The complexity of upstream transcription regulation of genes encoding receptor tyrosine kinases has been dissected, and strategies for inhibiting the expression of FLT3 mutated alleles have been already suggested and tested to in early clinical trials.6-8  In this issue, Larrue et al take a different approach and focus on the downstream posttranslational regulation of the FLT3-ITD protein (see figure). The authors demonstrate an antileukemia role of autophagy, a well-known physiological process that controls normal cell homeostasis through protein degradation and turnover of cell organelles.1  The fine-tuned mechanisms regulating autophagy are complicated and not fully understood, especially in the context of cancers in which contrasting roles of autophagy-dependent cell survival and death have been reported previously.1  Upon observing proteasome inhibitor-initiated autophagy indicated by the conversion of LC3-I to LC3-II, Larrue et al show that FLT3-ITD molecules become detectable within the autophagosomes and eventually are degraded.1  Using both genetic and pharmacological tools, they validate the involvement of key autophagy steps in the degradation of the FLT3-ITD protein, which resulted in effective regression of leukemia in vivo. TKI resistance can emerge during treatment as the result of selection of FLT3-ITD point mutations (eg, D835Y) that interfere with drug binding.5  Larrue et al show that bortezomib induced a similar degradation of both D835Y and parental FLT3 mutants and suggest combinations of TKIs with proteasome inhibitors (eg, bortezomib) to aim not only at protein enzymatic inhibition, but also at induction of autophagy-dependent degradation for a complete deactivation of FLT3-ITD in AML.
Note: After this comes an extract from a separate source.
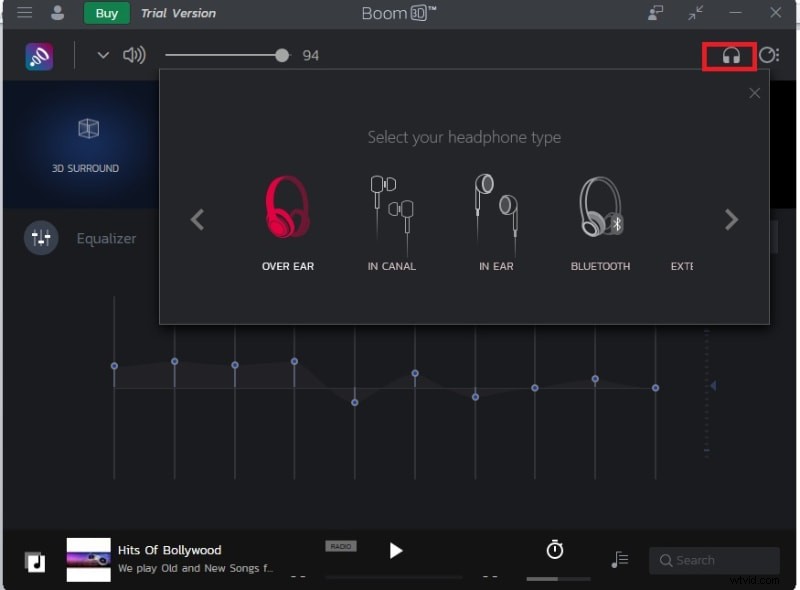Open the Equalizer panel icon

(x=41, y=238)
Whereas TKIs have shown antileukemia activity as single agents, bortezomib, the first Food and Drug Administration–approved proteasome inhibitor, has no antileukemia effect when used alone in AML patients, but the beneficial impact of this agent could be observed when incorporated into chemotherapy-based regimens.9  A concern for the use of TKIs and bortezomib together may derive from a relatively high frequency of toxicities with each agent alone (eg, peripheral neuropathy, diarrhea, lung toxicity), which could be significantly reduced or perhaps eliminated by switching to a newer generation of these compounds. The proteasome inhibitors have several off-target activities, and this may raise the question of whether the use of “dirty” drugs in AML may exemplify a return to the past with less specific and “1-size-fits-all” therapies. In reality, incorporation of drugs with off-target activities in combination with more specific inhibitors may prove to be a sound strategy if we broaden the “1 target-1 drug” concept to a more comprehensive definition of therapeutic targeting that includes complex networks of mechanisms whose interplay and concurrent (de)regulation shift the equilibrium from normal to malignant hematopoiesis in individual patients with unique molecular features.10 

Conflict-of-interest disclosure: The authors declare no competing financial interests.